Genericize GADT

I'm implementing an interpreter for a functional language that will need to do runtime type checking, as different expressions in the input language return different types of values. I started off with a basic boxing data type like this:

-- Extended value type
data Value 
  = StringValue T.Text 
  | IntValue Integer
  | BoolValue Bool
  | Error EvalError
  deriving (Eq, Show)

This values would be returned from expressions in the parse tree on evaluation, something like this:

data Expression = Constant Value a |
                  UnaryOp (Value a -> Value b) Expression |
                  BinaryOp (Value a -> Value b  -> Value c) Expression Expression

For defining operations, I created a helper function:

lift :: (Int -> Int -> Int) -> Value -> Value -> Value
lift f (IntValue x) (IntValue y) = IntValue $ f x y
lift _ _ _ = Error TypeError

Which could be used to build operators like this:

case op of
  '+' -> (BinaryOp (lift (+)) arg1 arg2, rest2)
-- etc.

Implementation started to get a bit cumbersome, and I thought it was a little weird to define my own lift method and all the other surrounding operators, when Haskell has type classes for exactly this reason. I thought about trying to make Value an instance of Functor and Applicative, but that doesn't really work without Value having a type variable, then I learned about GADTs, and I thought I could use that for my Value type, so I changed it into this:

data Value a where
  StringValue :: T.Text    -> Value T.Text
  IntValue    :: Int       -> Value Int
  BoolValue   :: Bool      -> Value Bool
  Error       :: EvalError -> Value EvalError

Now I'm trying to make a Functor and Applicative instance. I started off with my Functor instance looking like this:

instance Functor Value where
  fmap f (StringValue t) = StringValue $ f t
  fmap f (IntValue x)    = IntValue $ f x
  fmap f (BoolValue b)   = BoolValue $ f b
  fmap _ _               = Error TypeError

I thought it was a bit silly to have all of those repeated fmap instances, and it would get really tricky to manage if I wanted to have combinations of types, like a function mapping an int to a string for example. I thought maybe I could get around this by using Applicative and helper functions, so now I have this:

instance Functor Value where
  fmap f v = pure $ f (extractValue v)

extractValue :: Value a -> a
extractValue (StringValue t) = t
extractValue (IntValue n) = n
extractValue (BoolValue b) = b
extractValue (Error e) = e

It seems a little silly to me to have all of these copies of unboxing code that are all doing the same thing, and my pure implementation is going to also need a bunch of copies going the other way. I could just make Value a generic constructor, but then I won't be able to pattern match on the value type later on, and I'm sure that's going raise issues like with the addition implementation above if the compiler can't be sure the value type actually is an int.

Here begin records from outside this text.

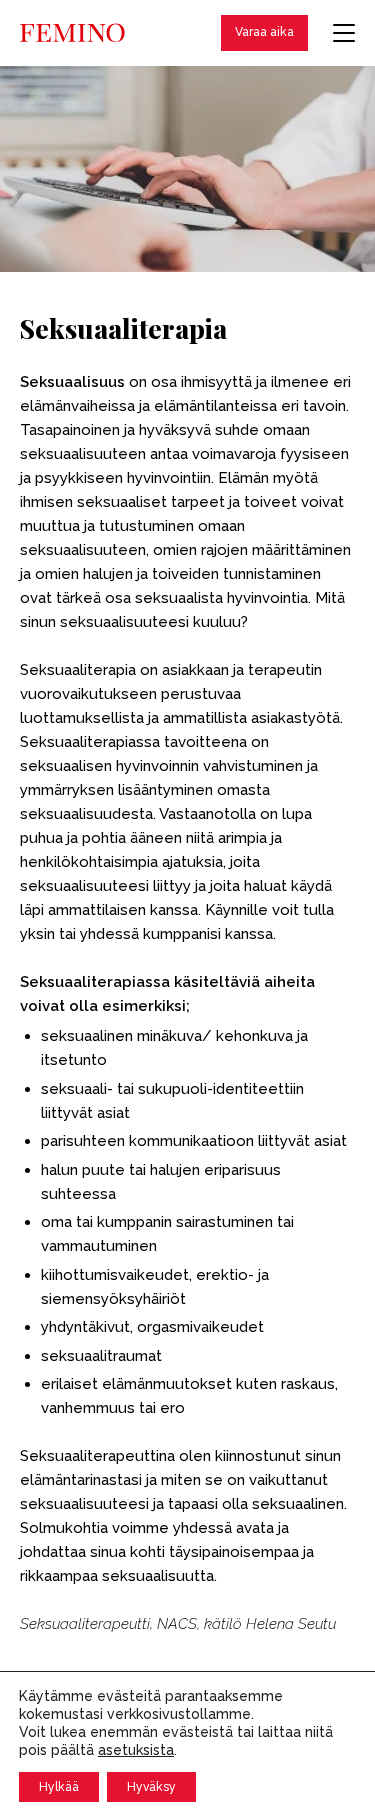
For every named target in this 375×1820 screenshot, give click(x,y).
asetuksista (136, 1750)
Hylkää (59, 1787)
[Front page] (72, 33)
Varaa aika (264, 32)
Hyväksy (151, 1787)
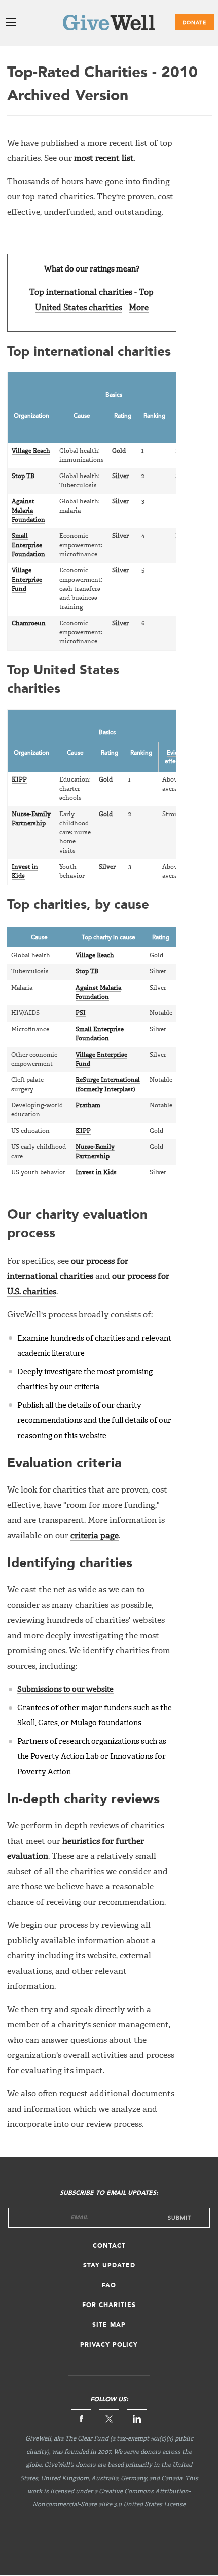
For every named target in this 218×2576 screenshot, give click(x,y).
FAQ (109, 2286)
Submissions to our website (65, 1689)
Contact (109, 2246)
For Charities (109, 2305)
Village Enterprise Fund (27, 580)
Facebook (81, 2419)
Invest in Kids (96, 1173)
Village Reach (31, 451)
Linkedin (137, 2419)
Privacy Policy (109, 2345)
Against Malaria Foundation (28, 511)
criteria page (94, 1536)
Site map (109, 2325)
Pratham (88, 1106)
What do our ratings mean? (91, 269)
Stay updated (109, 2266)
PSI (81, 1013)
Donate (194, 23)
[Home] (109, 25)
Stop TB (23, 476)
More (139, 308)
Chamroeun (29, 624)
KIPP (19, 780)
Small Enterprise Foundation (28, 545)
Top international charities (80, 293)
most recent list (104, 159)
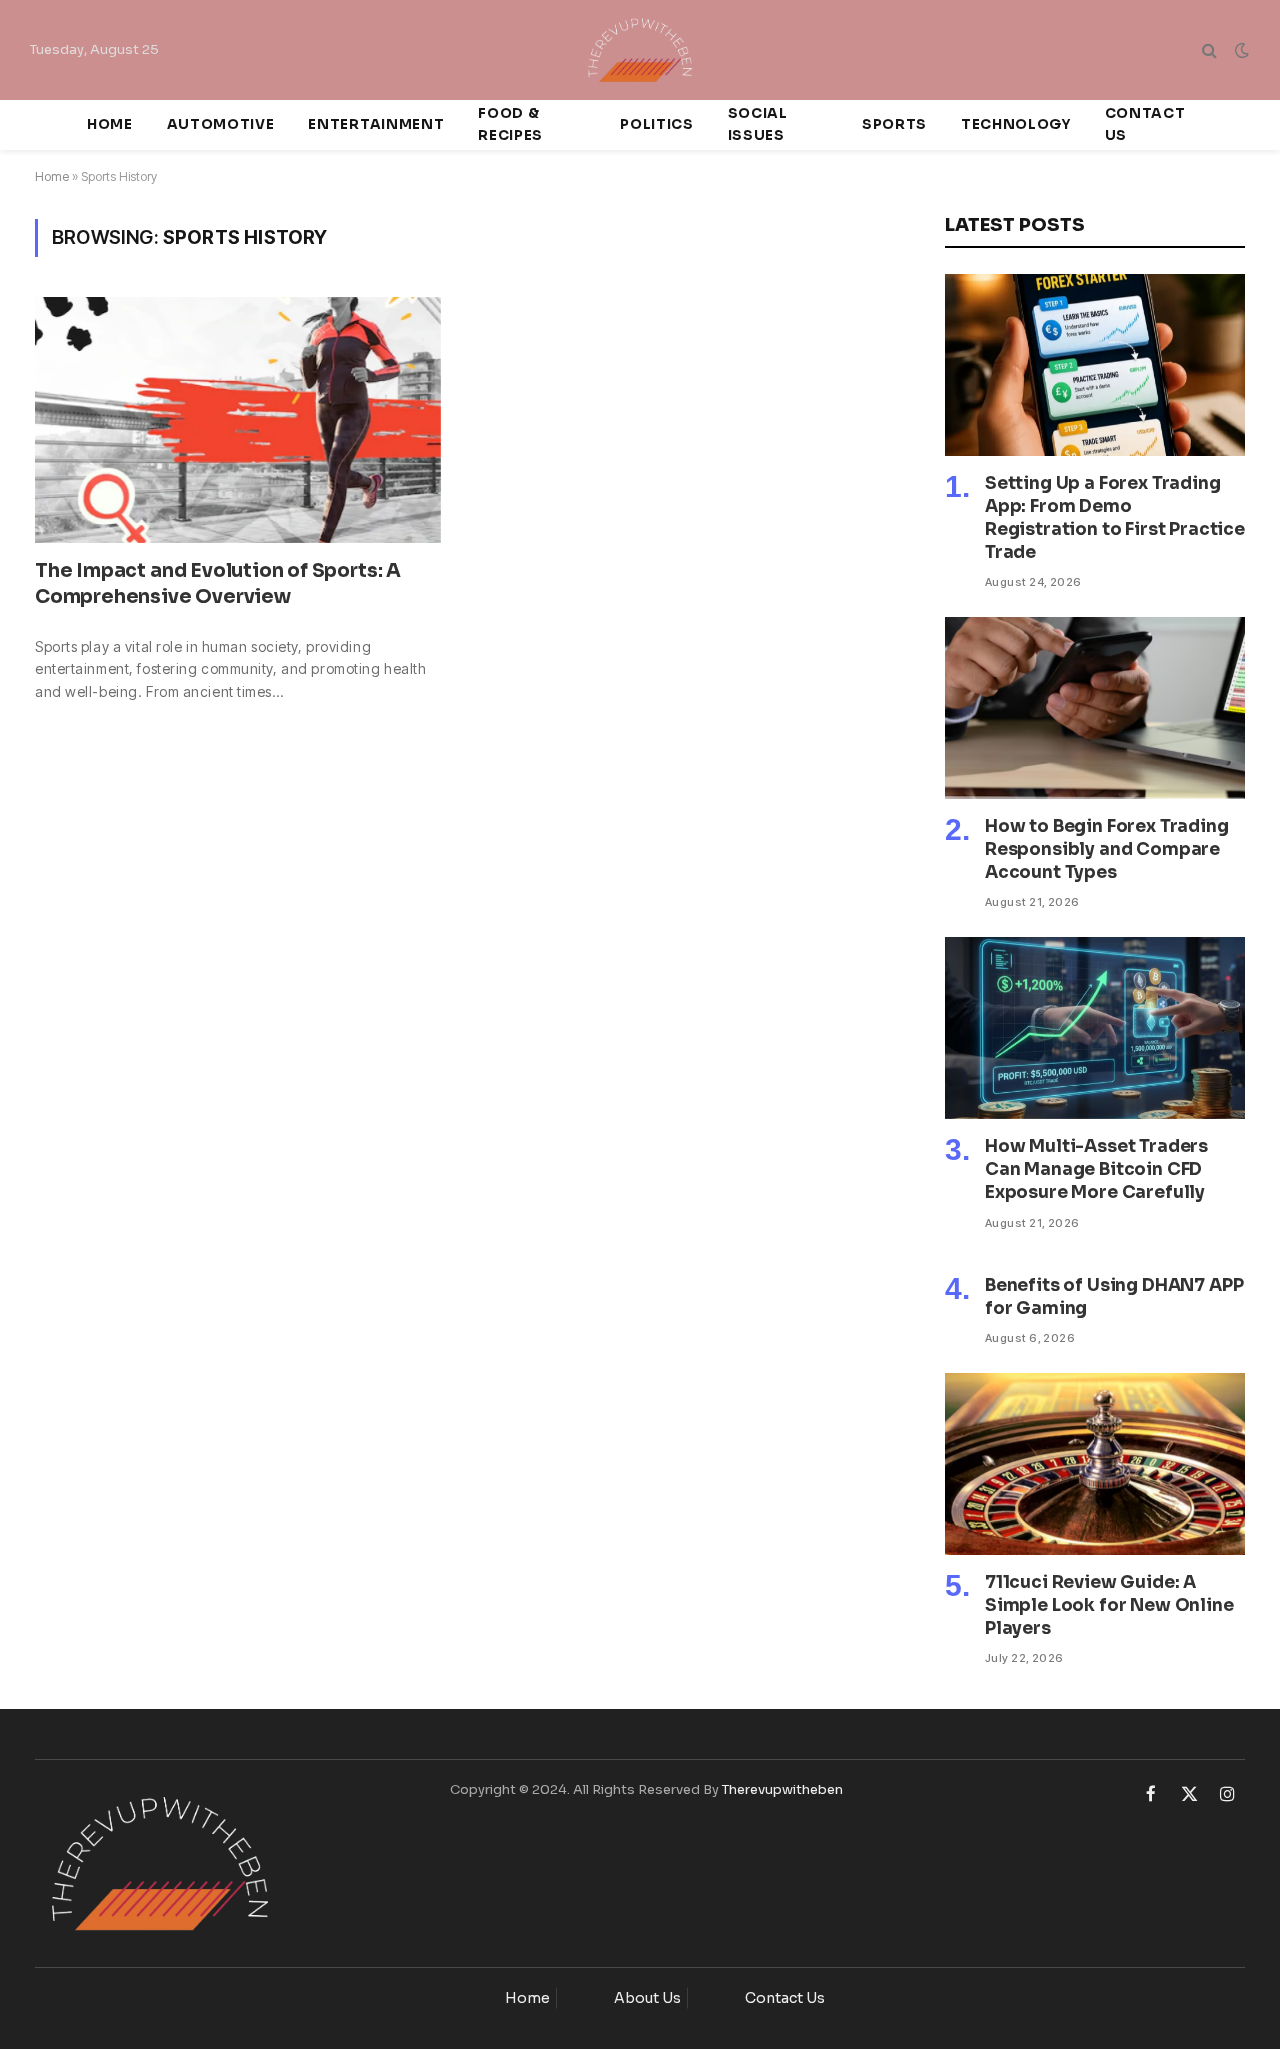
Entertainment (376, 124)
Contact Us (1145, 124)
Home (110, 124)
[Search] (1209, 50)
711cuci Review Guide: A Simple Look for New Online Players (1109, 1605)
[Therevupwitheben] (640, 50)
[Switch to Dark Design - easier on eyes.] (1240, 50)
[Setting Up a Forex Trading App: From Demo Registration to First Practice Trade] (1095, 365)
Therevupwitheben (782, 1789)
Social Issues (758, 124)
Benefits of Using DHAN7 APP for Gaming (1114, 1297)
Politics (656, 124)
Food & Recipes (510, 124)
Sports (894, 124)
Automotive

It would be nice if I could just pattern match on a generic kind of constructor, but I don't know if that's possible in Haskell. If I could just have all of the constructors match against something like

extractValue :: Value a -> a
extractValue (T t) = t

Instance Applicative Value where
  pure x = T x
-- etc.

that would be great. Is there a way to do that in Haskell?

Solution

An easy way to avoid duplication is to factor out the "type" witnesses:

data Ty a where
  StringTy :: Ty T.Text
  IntTy    :: Ty Int
  BoolTy   :: Ty Bool
  ErrorTy  :: Ty EvalError

data Value a = Value (Ty a) a

You can then use pattern synonyms to recover your original constructors:

pattern StringValue a = Value StringTy a
pattern IntValue a = Value IntTy a
pattern BoolValue a = Value BoolTy a
pattern Error a = Value ErrorTy a

The extractValue function is now straightforward to implement:

extractValue :: Value a -> a
extractValue (Value _ a) = a

However, as pointed out by others in the comments, Value is not a Functor on all of Hask. The best you can do is define its action on endomorphisms:

emap :: (a -> a) -> Value a -> Value a
emap f (Value t a) = Value t (f a)

Or take an explicit witness that the target type is in Ty:

fmap' :: Ty b -> (a -> b) -> Value a -> Value b
fmap' t' f (Value t a) = Value t' (f a)

Very informally, Value is the inclusion of the full subcategory of Hask carved out by the types in Ty, so you could reasonably see it as an "exofunctor".

Depending on your use case, it might make more sense to use the "identity functor" instead of Value (so a instead of Value a) and constrain a separately when needed, possibly using a typeclass instead of a GADT.